Extracted information:
⁂

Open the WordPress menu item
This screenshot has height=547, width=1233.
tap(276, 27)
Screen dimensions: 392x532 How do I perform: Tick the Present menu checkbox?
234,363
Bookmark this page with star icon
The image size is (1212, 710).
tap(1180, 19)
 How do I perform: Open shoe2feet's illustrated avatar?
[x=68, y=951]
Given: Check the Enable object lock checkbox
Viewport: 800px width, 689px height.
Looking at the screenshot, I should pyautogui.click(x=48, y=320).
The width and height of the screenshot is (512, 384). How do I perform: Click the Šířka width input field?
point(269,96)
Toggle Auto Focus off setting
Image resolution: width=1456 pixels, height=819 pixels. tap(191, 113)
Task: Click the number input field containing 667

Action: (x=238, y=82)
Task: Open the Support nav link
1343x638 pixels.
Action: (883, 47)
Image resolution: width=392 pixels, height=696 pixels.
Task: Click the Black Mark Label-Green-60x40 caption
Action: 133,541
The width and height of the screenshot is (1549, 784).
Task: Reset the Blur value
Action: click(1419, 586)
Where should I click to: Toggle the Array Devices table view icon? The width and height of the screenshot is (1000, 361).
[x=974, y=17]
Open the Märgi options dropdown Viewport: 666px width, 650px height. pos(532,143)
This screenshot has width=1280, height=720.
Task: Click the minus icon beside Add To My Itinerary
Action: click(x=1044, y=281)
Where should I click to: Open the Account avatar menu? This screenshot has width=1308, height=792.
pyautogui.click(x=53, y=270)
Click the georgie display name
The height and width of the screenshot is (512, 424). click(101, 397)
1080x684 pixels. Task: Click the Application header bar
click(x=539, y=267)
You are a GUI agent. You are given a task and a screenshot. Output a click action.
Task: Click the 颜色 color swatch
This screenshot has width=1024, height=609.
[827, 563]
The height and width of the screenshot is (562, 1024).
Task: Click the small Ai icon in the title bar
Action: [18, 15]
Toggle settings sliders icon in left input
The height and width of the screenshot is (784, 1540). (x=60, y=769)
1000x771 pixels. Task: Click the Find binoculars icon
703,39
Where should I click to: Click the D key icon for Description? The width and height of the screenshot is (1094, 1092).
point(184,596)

⁂

Exercise: The whole listing above is to be reproduced without any slip.

Result:
Open the WordPress menu item
This screenshot has height=547, width=1233.
tap(276, 27)
Screen dimensions: 392x532 How do I perform: Tick the Present menu checkbox?
234,363
Bookmark this page with star icon
The image size is (1212, 710).
tap(1180, 19)
 How do I perform: Open shoe2feet's illustrated avatar?
[x=68, y=951]
Given: Check the Enable object lock checkbox
Viewport: 800px width, 689px height.
Looking at the screenshot, I should pyautogui.click(x=48, y=320).
The width and height of the screenshot is (512, 384). How do I perform: Click the Šířka width input field?
point(269,96)
Toggle Auto Focus off setting
Image resolution: width=1456 pixels, height=819 pixels. tap(191, 113)
Task: Click the number input field containing 667

Action: (x=238, y=82)
Task: Open the Support nav link
1343x638 pixels.
Action: (883, 47)
Image resolution: width=392 pixels, height=696 pixels.
Task: Click the Black Mark Label-Green-60x40 caption
Action: 133,541
The width and height of the screenshot is (1549, 784).
Task: Reset the Blur value
Action: click(1419, 586)
Where should I click to: Toggle the Array Devices table view icon? The width and height of the screenshot is (1000, 361).
[x=974, y=17]
Open the Märgi options dropdown Viewport: 666px width, 650px height. pos(532,143)
This screenshot has width=1280, height=720.
Task: Click the minus icon beside Add To My Itinerary
Action: click(x=1044, y=281)
Where should I click to: Open the Account avatar menu? This screenshot has width=1308, height=792.
pyautogui.click(x=53, y=270)
Click the georgie display name
The height and width of the screenshot is (512, 424). click(101, 397)
1080x684 pixels. Task: Click the Application header bar
click(x=539, y=267)
You are a GUI agent. You are given a task and a screenshot. Output a click action.
Task: Click the 颜色 color swatch
This screenshot has width=1024, height=609.
[827, 563]
The height and width of the screenshot is (562, 1024).
Task: Click the small Ai icon in the title bar
Action: [18, 15]
Toggle settings sliders icon in left input
The height and width of the screenshot is (784, 1540). (x=60, y=769)
1000x771 pixels. Task: Click the Find binoculars icon
703,39
Where should I click to: Click the D key icon for Description? The width and height of the screenshot is (1094, 1092).
point(184,596)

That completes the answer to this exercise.